§ WORK ORDER: Word for word, repeat the records, leaving every picture behind.

§ GIVEN RECORDS:
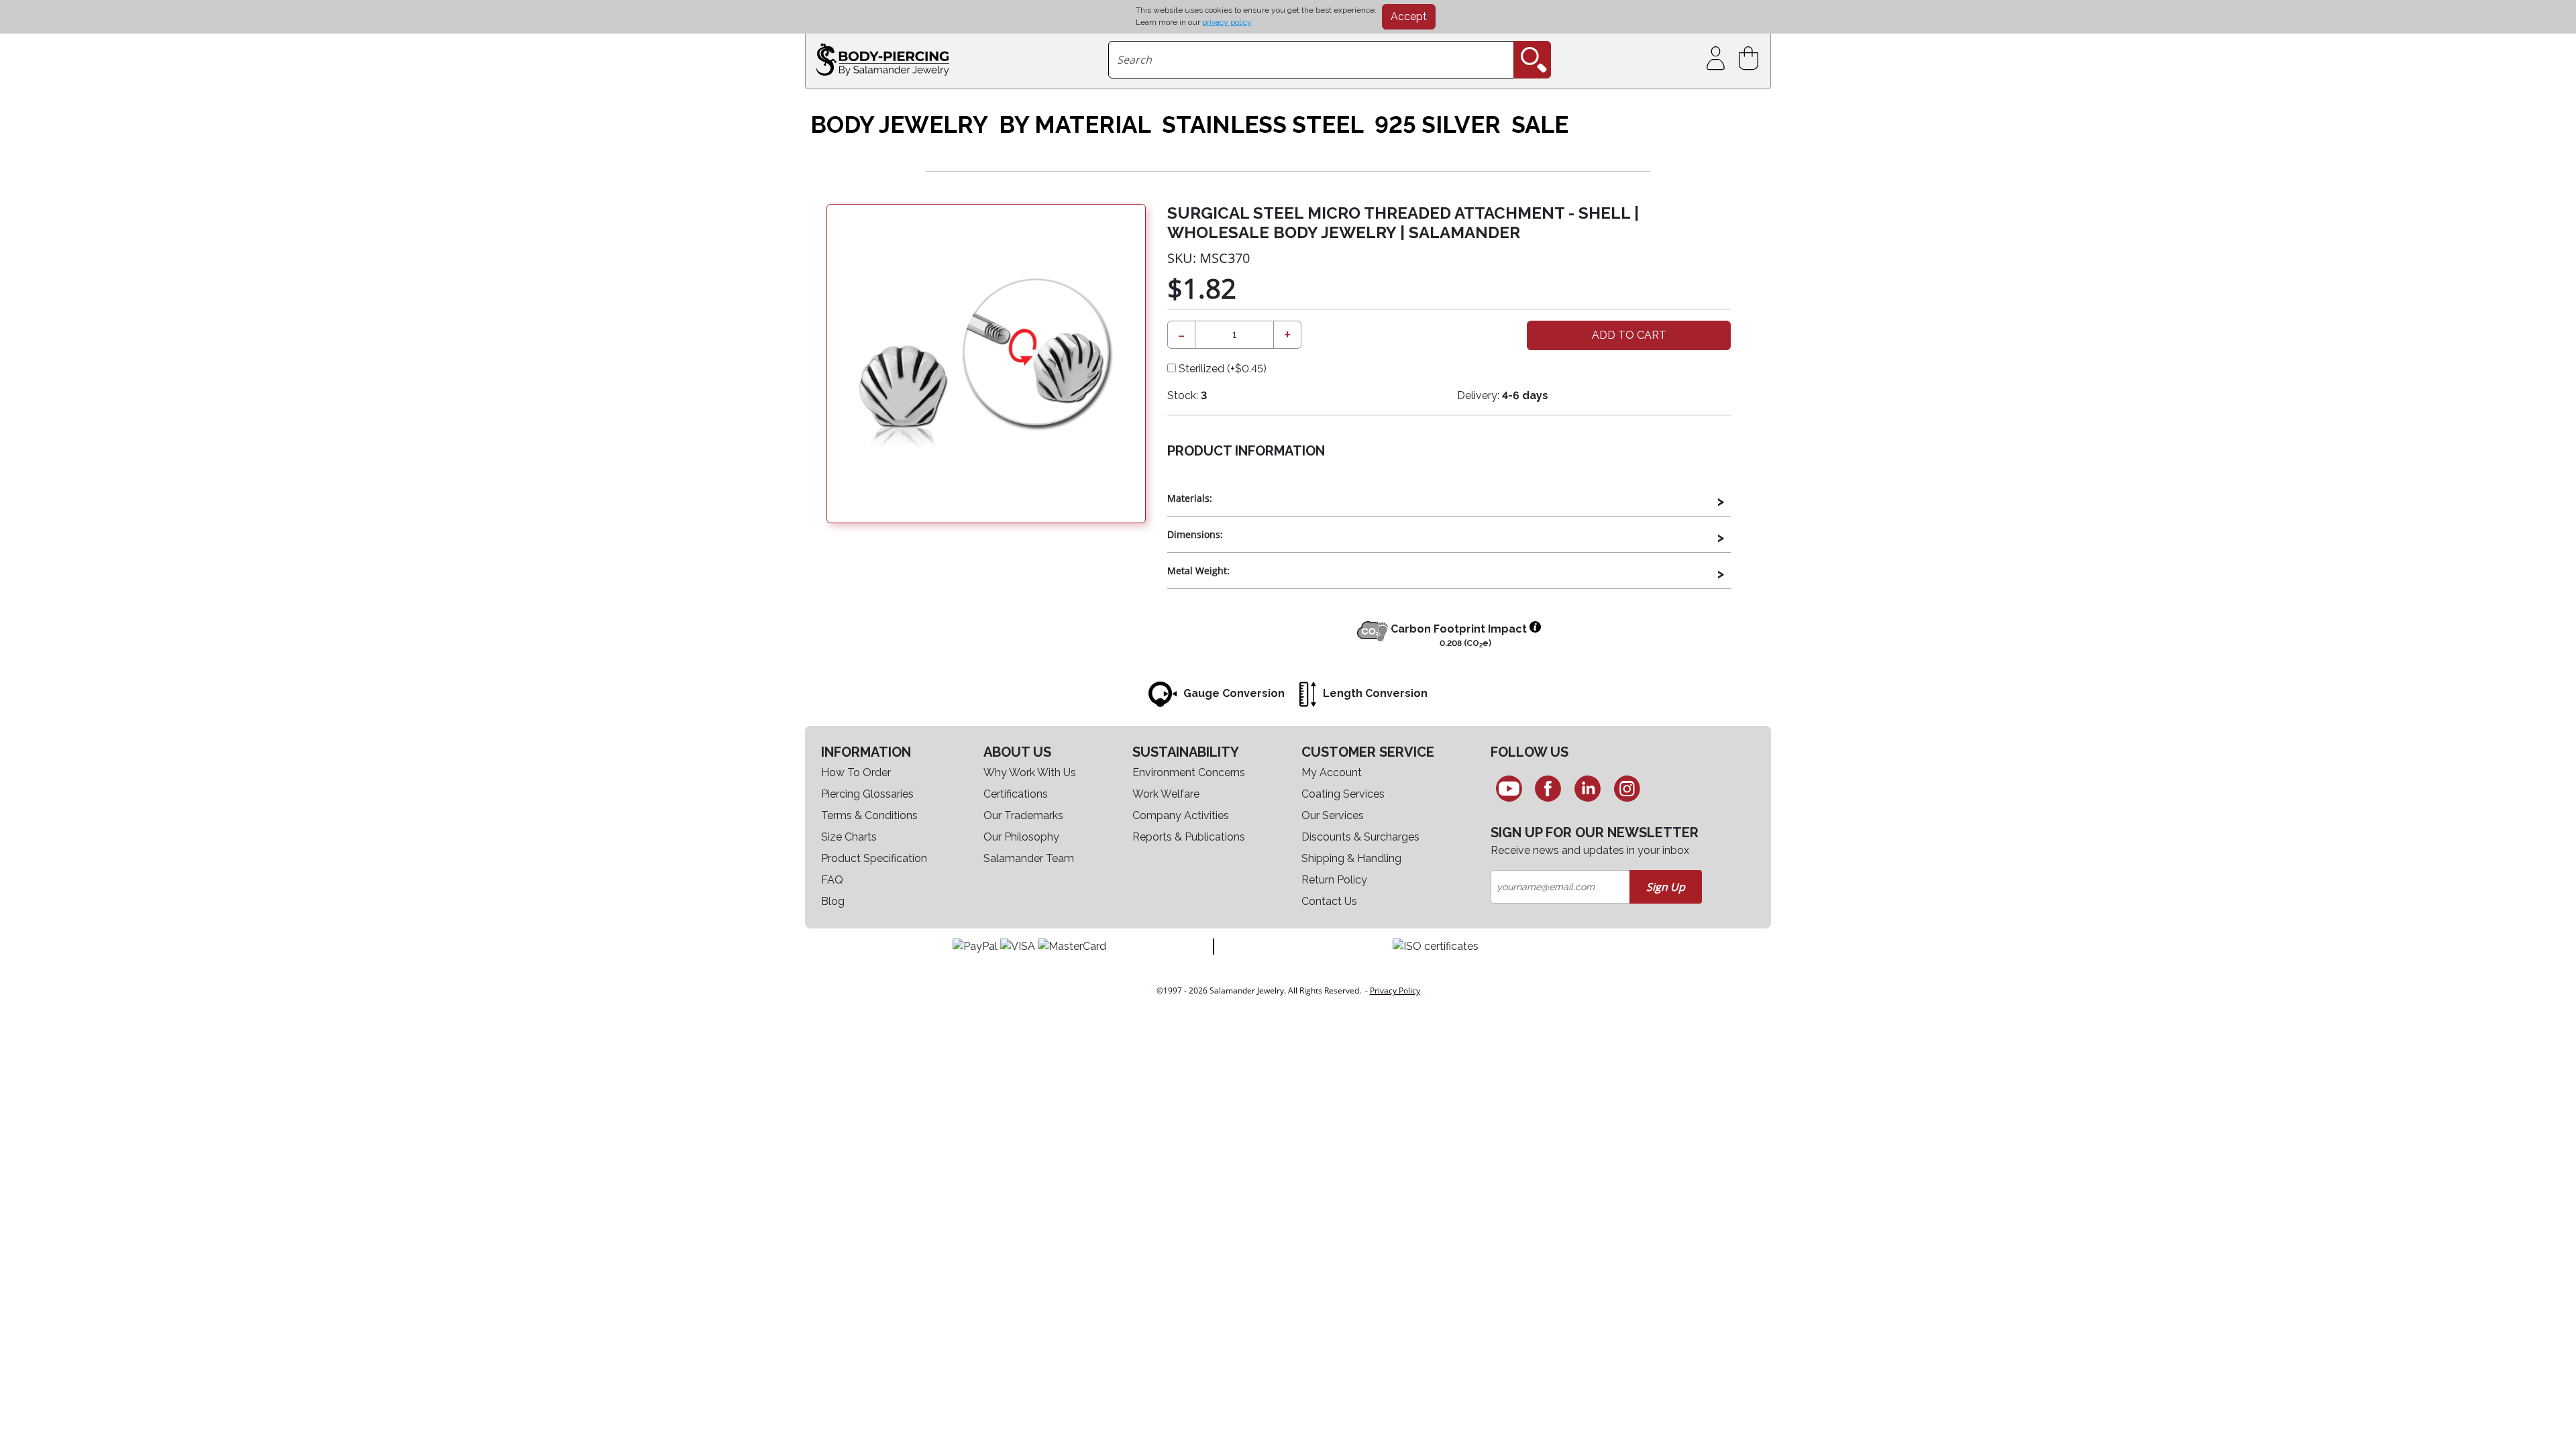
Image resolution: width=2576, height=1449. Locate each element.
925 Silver (1438, 125)
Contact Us (1329, 901)
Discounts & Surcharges (1360, 836)
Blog (833, 901)
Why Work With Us (1029, 772)
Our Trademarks (1023, 815)
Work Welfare (1165, 794)
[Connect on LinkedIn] (1587, 788)
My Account (1331, 772)
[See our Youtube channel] (1509, 788)
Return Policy (1334, 879)
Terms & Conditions (869, 815)
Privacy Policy (1395, 990)
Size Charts (849, 836)
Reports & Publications (1188, 836)
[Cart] (1751, 58)
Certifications (1015, 794)
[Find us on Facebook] (1548, 788)
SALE (1539, 125)
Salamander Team (1028, 858)
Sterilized (1221, 368)
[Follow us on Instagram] (1627, 788)
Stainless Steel (1263, 125)
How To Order (856, 772)
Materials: (1189, 498)
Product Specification (874, 858)
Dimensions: (1195, 534)
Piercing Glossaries (867, 794)
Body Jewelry (899, 125)
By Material (1075, 125)
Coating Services (1343, 794)
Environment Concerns (1188, 772)
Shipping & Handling (1351, 858)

§ WRITTEN REPLY:
Image resolution: width=2576, height=1449. Locate each element.
925 Silver (1438, 125)
Contact Us (1329, 901)
Discounts & Surcharges (1360, 836)
Blog (833, 901)
Why Work With Us (1029, 772)
Our Trademarks (1023, 815)
Work Welfare (1165, 794)
[Connect on LinkedIn] (1587, 788)
My Account (1331, 772)
[See our Youtube channel] (1509, 788)
Return Policy (1334, 879)
Terms & Conditions (869, 815)
Privacy Policy (1395, 990)
Size Charts (849, 836)
Reports & Publications (1188, 836)
[Cart] (1751, 58)
Certifications (1015, 794)
[Find us on Facebook] (1548, 788)
SALE (1539, 125)
Salamander Team (1028, 858)
Sterilized (1221, 368)
[Follow us on Instagram] (1627, 788)
Stainless Steel (1263, 125)
How To Order (856, 772)
Materials: (1189, 498)
Product Specification (874, 858)
Dimensions: (1195, 534)
Piercing Glossaries (867, 794)
Body Jewelry (899, 125)
By Material (1075, 125)
Coating Services (1343, 794)
Environment Concerns (1188, 772)
Shipping & Handling (1351, 858)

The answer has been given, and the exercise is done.